Being adolescent, being pregnant, becoming mother: Experiences, life paths and healthcare around adolescent pregnancy in Mexico.

presenters

    Bianca Vargas

    Nationality: Mexico

    Residence: Mexico

    National Autonomous University of Mexico

    Presence:Online

Keywords:

adolescent preganancy, early motherhood, obstetric healthcare, sexual and reproductive rights

Abstract:

Reproductive process among adolescents has been defined as a health problem, associated with obstetric complications and risks, although most of them are linked to social and cultural factors. It is also conceptualized as a social problem, referring on one side, to its linkage with social vulnerabilities and the poverty cycle reproduction (Stern, 2012). On the other side, it means that not only appeals to the persons who experience it, but to the society. While national strategies are linked to prevention, reproductive healthcare inside public hospitals is a daily activity, representing important challenges, since young women, from 10 to 19 years are being considered homogeneously, with high obstetric risk, and healthcare providers usually ignore and fail in recognizing them as subjects of rights. To further explore this phenomenon, I conducted a sixteen-months hospital ethnography between 2017 and 2019, exploring the sociocultural constructions of the reproductive process in adolescence and its implications in obstetric healthcare, as well as the experiences, perspectives and interactions between health providers and teenagers.
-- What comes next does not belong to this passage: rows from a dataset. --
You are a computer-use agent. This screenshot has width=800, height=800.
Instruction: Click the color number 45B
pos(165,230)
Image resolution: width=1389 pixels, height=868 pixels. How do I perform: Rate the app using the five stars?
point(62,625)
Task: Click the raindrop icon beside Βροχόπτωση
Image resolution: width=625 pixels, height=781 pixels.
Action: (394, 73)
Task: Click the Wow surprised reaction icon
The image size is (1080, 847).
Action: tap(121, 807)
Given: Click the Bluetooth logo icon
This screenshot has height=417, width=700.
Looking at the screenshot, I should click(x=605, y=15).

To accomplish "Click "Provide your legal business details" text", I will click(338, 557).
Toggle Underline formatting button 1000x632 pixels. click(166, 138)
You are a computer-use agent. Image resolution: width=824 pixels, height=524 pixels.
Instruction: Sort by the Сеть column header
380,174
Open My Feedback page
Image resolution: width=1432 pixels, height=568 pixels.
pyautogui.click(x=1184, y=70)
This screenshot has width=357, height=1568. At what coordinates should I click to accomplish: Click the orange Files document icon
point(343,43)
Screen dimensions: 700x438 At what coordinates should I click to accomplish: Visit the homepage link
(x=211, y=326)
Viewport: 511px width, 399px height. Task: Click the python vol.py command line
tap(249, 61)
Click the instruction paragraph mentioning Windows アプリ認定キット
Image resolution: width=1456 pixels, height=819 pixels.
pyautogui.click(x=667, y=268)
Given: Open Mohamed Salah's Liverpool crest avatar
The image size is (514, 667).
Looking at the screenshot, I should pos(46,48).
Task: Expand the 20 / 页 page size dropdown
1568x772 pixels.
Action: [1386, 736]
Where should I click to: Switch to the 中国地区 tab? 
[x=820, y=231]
Narratives about adolescent pregnancy are not just life stories, but a deep critique of sexual abuse, gender, race, and class inequalities, asymmetrical relationships, and structural violence in communities and institutions (Erdmans & Black, 2015). Hence, a methodological strategy centered on dialogic and interactive observation, and the experience of a close accompaniment to adolescents during pregnancy consultation, labor, birth, postpartum, and beyond the clinical setting, provided a deeper understanding of relevant determinants related to early pregnancies, such as poverty, social vulnerability, and diverse forms of violence.